Algumas sentenças depois, pensei: "Não admira que eu goste das respostas dela. Ela está citando minhas aulas palavra por palavra!". Também havia uma questão no exame que ela respondeu com uma citação direta do livro didático. No dia seguinte, chamei J. à minha sala para ter com ela uma conversa sobre cola e plágio, mas alguma coisa estava errada. J. não parecia ser do tipo de aluno que cola. Não parecia ter malícia. Por isso, quando ela entrou na minha sala, o que me veio à cabeça e à boca foi a pergunta: "J., você tem memória fotográfica?". Ela respondeu, empolgada: "Sim, algo parecido com isso. Posso me lembrar de qualquer coisa se a puser em música". Ela então cantou para mim, de memória, partes inteiras das minhas aulas (e cantou bonito, ainda por cima). Fiquei pasmo.

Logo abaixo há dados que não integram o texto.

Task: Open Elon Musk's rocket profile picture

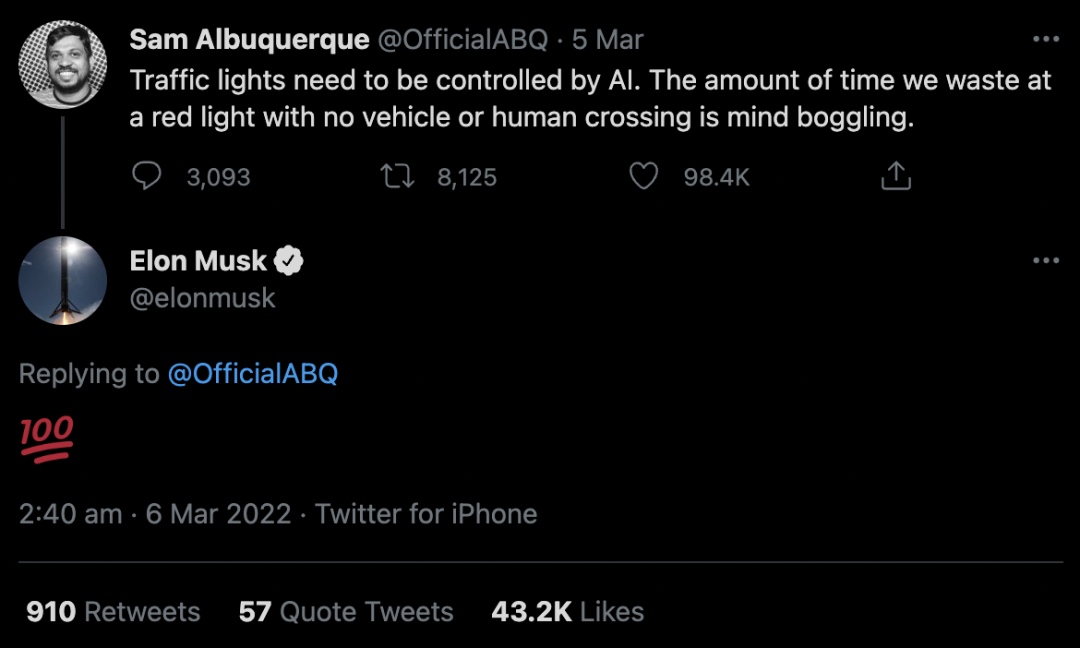Action: click(x=63, y=280)
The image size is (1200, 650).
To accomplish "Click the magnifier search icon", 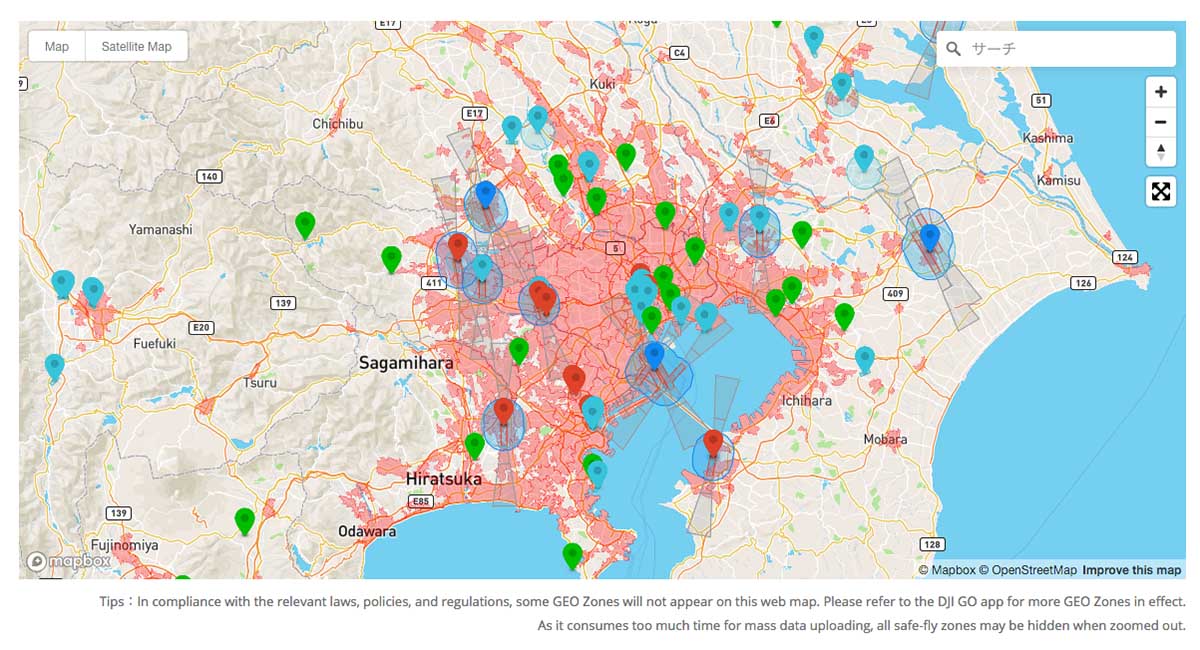I will [x=953, y=48].
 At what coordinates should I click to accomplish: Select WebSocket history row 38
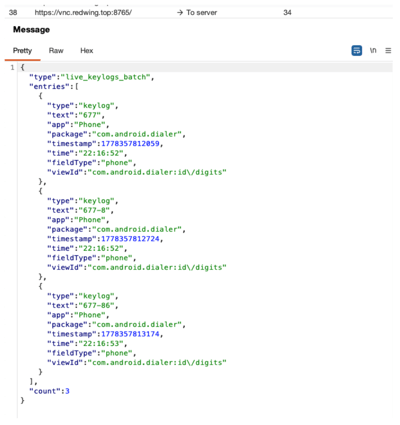(x=199, y=13)
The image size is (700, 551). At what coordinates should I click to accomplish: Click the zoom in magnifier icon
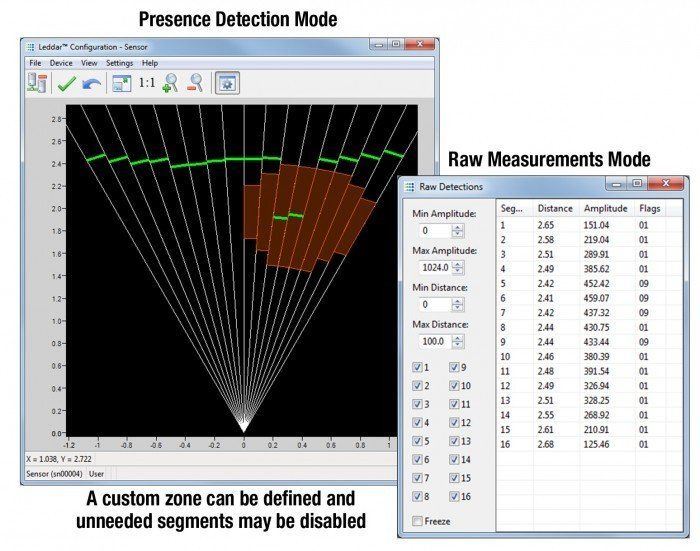pos(171,83)
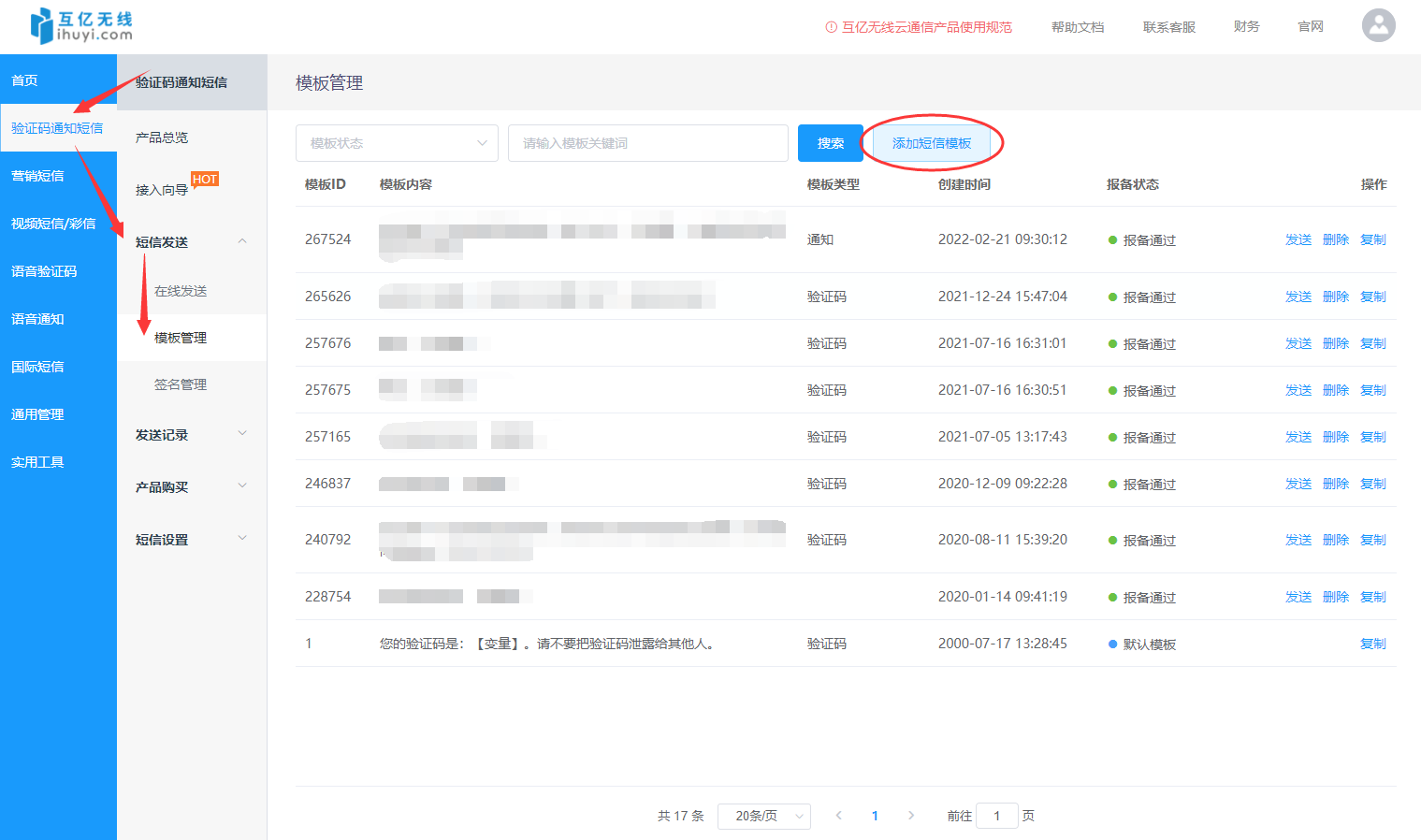Image resolution: width=1421 pixels, height=840 pixels.
Task: Click the 添加短信模板 button
Action: click(x=932, y=143)
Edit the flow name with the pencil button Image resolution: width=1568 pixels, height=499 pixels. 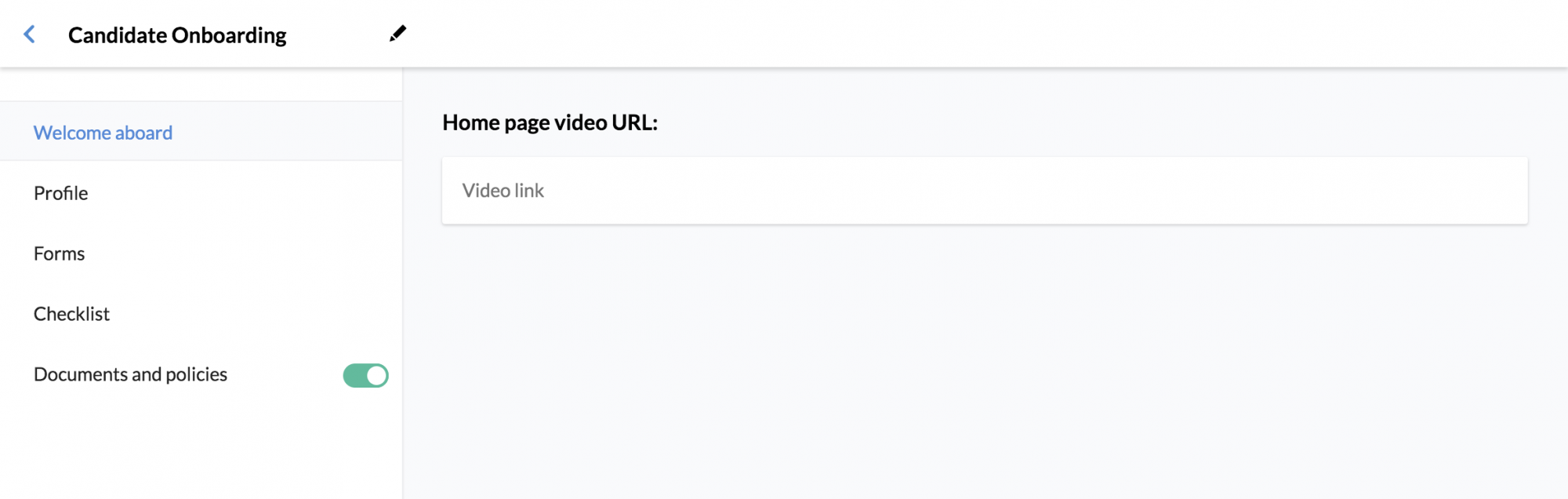click(x=397, y=34)
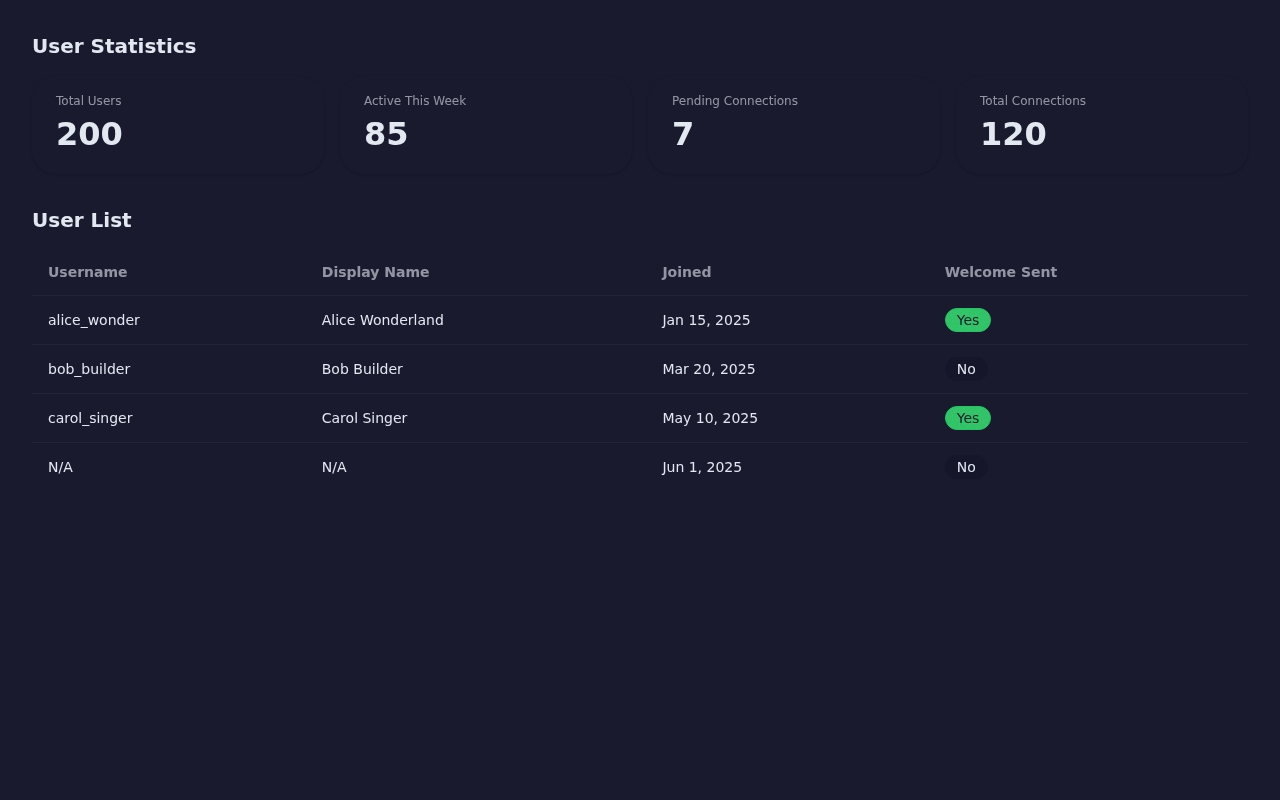Click the User List heading
This screenshot has height=800, width=1280.
(x=82, y=220)
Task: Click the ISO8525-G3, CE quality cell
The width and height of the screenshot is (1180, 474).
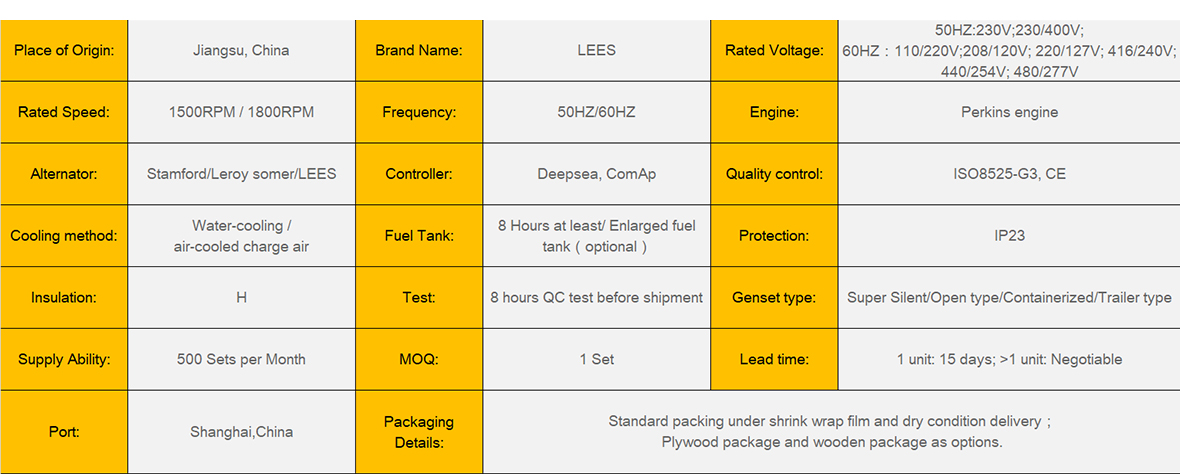Action: coord(1009,174)
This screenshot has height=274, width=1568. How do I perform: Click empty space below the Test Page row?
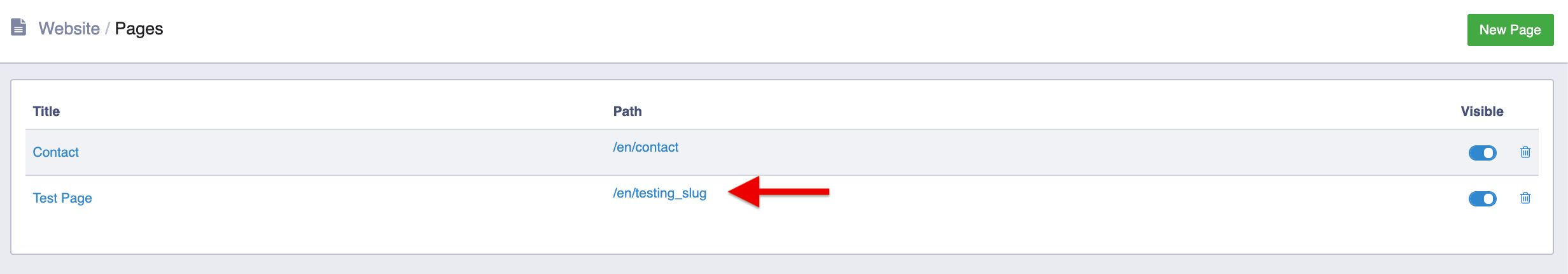(764, 236)
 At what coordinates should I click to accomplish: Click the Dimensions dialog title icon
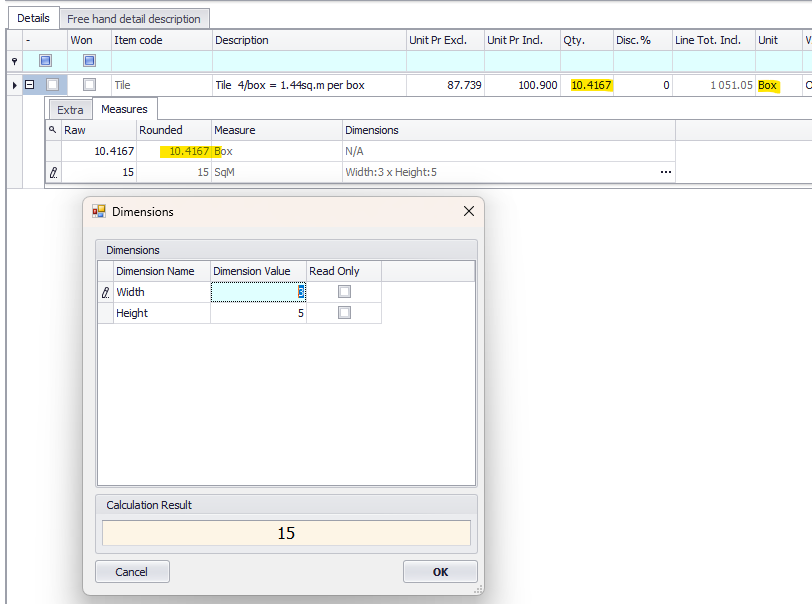pyautogui.click(x=99, y=212)
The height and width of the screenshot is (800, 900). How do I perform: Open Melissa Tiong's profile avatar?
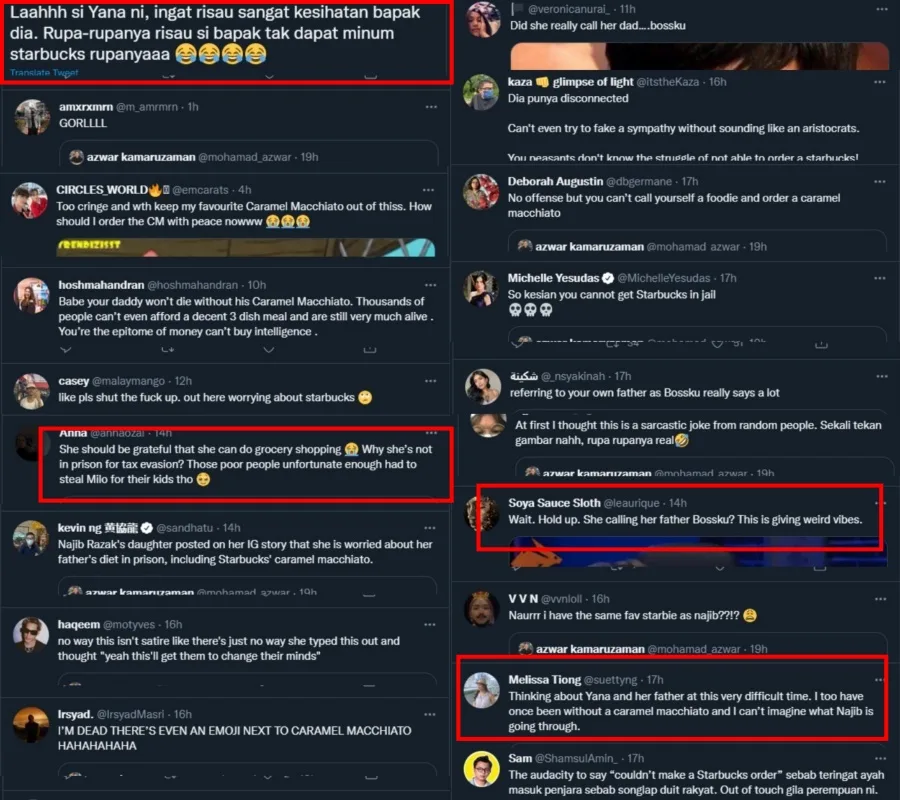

Embora essa estudante tenha, como Toch, um dom extraordinário, todos nós usamos o poder da música dessa maneira, e pôr palavras em música, especialmente nas culturas pré-letradas, tem um papel fundamental nas tradições orais da poesia, do contar histórias, da liturgia e da oração. Livros inteiros podem ser memorizados - a Ilíada e a Odisséia são célebres exemplos disso. Podiam ser recitadas na íntegra porque, como as baladas, tinham ritmo e rima. Quanto essa recitação depende de ritmo musical e quanto puramente de rima lingüística é difícil dizer, mas sem dúvida ambas as coisas estão relacionadas: tanto "rima" como "ritmo" derivam do grego e contêm significados combinados de medida, movimento e sucessão. Uma sucessão articulada, uma melodia ou prosódia, é necessária para conduzir a pessoa, e isso é algo que une a linguagem e a música, e pode ter sido o alicerce de suas origens talvez comuns".
P.S. 2017 Alive Inside

Uma das maiores vantagens do formato "blog" é poder ir aprimorando as postagens, fazendo correções, acréscimos, e agregando material enquanto o texto circula. No canal de You Tube de Cisco Zappa encontrei o seguinte documentário, "(...) realizado por Michael Rossato-Bennett a partir do trabalho do assistente social norte-americano Dan Cohen, que através do poder vivificador da música, reativou circuitos neuronais ligados à memória de velhinhos e velhinhas, atingidos pela demência provocada pelo Alzheimer e outras doenças. O projeto de Dan chama-se "Música e Memória". O documentário além da participação dos personagens centrais, velhinhos e velhinhas, teve também a colaboração do genial e inesquecível Oliver Sacks".